Speaking about the project, he says each song tells a chapter of his story and his experiences.

With Badimo, in which he featured DJ Maphorisa and Boohle, he talks to how things are not going well and are in need of ancestral intervention while Ekhaya ko Mama touches on what's happening, ancestrally at home.

In the rest of the EP, the Afropop singer brings in the beauty of love and working hard.

“Everyone is working hard but sometimes it gets hard to a point where you feel like giving up, but you also need to give yourself that little motivation,” he says.

Read More | Philadlozi Mfekayi – from busking in the streets to working on a new album

“You fail today, you wake up tomorrow, and you try again until you get it right. I was not about to give up at all. And I had always believed it was going to happen. You know, it might not be now, but in the near future, it's going to happen.”

The pair is still working on the album in the background.

In the meantime, he still busks in the streets to fulfill himself.

“It will always be a part of me, even when I'm a Grammy winning artist. I also go back to small places where there are people who know who I really am and just connect with them with my music. Street busking will always be a part of me. I don't think I'll ever leave it because that's where I see people getting life from what I say, what I sing gives me life.”

Now that he is a signed songwriter and singer, he doesn’t do it for the money but to give back to the people who live on the streets as he was once one of them.

“When I go to the street, I give back half of what I make, I give it back to the people that are on the street especially in Randburg. There are blind people there next to where I play so when, when I'm done, whatever I made, I give them half of what I made.”

Being a simplistic homebody, he adds that he doesn’t need a lot of money to survive, and his music sales are enough to keep him afloat.

Read More | How singing gave Khokho Madlala a voice, long before she could speak

With his recent single titled Impilo, the 24-year-old musician says he dissected societal issues.
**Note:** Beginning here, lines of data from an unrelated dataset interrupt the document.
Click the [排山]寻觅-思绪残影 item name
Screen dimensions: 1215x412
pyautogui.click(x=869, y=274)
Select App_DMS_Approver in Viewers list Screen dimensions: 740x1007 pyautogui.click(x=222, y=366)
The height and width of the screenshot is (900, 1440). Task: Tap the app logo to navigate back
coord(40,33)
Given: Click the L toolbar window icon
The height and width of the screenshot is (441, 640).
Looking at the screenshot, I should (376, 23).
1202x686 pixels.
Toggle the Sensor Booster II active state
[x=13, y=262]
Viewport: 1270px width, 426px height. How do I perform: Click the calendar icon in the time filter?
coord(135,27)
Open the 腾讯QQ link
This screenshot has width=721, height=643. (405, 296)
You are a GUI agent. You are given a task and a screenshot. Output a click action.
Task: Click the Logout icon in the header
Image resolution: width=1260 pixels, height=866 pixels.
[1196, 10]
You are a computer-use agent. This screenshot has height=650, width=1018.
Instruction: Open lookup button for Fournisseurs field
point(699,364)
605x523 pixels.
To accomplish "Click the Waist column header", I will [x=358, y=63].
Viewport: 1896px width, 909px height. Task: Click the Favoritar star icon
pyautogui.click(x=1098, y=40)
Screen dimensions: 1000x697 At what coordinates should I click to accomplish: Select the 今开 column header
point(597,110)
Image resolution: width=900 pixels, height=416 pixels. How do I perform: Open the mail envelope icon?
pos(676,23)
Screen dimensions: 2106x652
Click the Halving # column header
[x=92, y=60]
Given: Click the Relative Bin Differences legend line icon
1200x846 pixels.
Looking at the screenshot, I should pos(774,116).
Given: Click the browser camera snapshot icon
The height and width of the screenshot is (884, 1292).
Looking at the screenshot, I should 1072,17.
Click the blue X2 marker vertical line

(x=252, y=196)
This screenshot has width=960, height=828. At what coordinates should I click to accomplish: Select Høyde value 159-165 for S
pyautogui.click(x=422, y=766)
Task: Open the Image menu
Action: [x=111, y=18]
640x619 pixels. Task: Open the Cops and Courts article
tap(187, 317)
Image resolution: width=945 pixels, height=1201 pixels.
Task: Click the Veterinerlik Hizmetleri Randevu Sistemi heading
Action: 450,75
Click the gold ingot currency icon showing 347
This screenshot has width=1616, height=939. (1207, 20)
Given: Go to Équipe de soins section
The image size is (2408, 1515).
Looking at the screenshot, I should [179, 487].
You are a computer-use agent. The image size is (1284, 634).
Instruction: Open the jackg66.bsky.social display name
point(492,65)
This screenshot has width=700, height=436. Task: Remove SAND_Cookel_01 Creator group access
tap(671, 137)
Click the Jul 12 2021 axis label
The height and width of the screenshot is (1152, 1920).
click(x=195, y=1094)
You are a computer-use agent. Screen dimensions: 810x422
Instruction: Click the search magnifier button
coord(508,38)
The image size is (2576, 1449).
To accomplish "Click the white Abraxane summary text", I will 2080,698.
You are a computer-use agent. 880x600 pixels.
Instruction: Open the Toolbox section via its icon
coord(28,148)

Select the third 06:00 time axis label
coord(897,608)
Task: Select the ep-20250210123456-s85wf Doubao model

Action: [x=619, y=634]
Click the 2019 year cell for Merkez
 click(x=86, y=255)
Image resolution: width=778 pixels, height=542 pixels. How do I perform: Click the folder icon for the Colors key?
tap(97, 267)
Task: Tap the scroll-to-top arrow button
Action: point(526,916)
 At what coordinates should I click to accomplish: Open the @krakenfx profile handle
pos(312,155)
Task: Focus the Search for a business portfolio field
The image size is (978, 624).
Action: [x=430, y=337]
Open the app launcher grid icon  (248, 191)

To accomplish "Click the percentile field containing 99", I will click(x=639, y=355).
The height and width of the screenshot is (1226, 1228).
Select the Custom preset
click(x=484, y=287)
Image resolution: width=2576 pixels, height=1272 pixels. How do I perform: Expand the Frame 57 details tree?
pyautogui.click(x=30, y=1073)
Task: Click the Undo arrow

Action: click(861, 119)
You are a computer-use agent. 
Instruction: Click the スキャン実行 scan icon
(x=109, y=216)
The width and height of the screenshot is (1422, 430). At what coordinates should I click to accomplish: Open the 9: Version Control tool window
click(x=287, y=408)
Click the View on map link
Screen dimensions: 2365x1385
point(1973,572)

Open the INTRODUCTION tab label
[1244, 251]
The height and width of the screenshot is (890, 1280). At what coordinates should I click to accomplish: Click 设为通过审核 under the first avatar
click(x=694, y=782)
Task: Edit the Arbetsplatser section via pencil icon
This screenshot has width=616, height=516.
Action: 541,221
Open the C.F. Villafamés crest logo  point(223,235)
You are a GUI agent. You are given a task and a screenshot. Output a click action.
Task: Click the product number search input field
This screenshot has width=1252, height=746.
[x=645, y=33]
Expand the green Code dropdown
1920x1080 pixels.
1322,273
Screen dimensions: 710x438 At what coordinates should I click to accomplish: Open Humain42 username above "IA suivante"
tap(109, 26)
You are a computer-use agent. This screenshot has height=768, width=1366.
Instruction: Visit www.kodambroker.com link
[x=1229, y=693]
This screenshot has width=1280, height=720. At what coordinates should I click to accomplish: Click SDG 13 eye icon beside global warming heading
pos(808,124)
“It’s just inspired by things that happen in the society. Most women right now don't date you because they love you. They date you because of what you can provide for them. So most relationships are about women right now and what they want and what they desire.

“If you can't buy them an expensive iPhone. If you can't buy them a weave, if you can't take them to expensive dates, if you can’t fund a girl's getaway trips, she doesn't want you. They don't care how much you make, can you afford to fund that lifestyle,” he adds.

Acknowledging that women do like nice things; he also says that the essence of love in this generation has changed.

When he writes his songs, he draws inspiration from the experiences of those around him more than he does from his own.

“I don't write songs. I don't know how to write a song. I've never written a song in my life. All the songs that I have done, it's songs that come to me randomly. It's either I'm in the car driving somewhere, or I'm just sitting, and then I just doze off, and then it comes, you know. Or maybe I'm listening to a song and then it's going to just inspire me to think about something else that is most likely to be similar to what I was listening to that time.”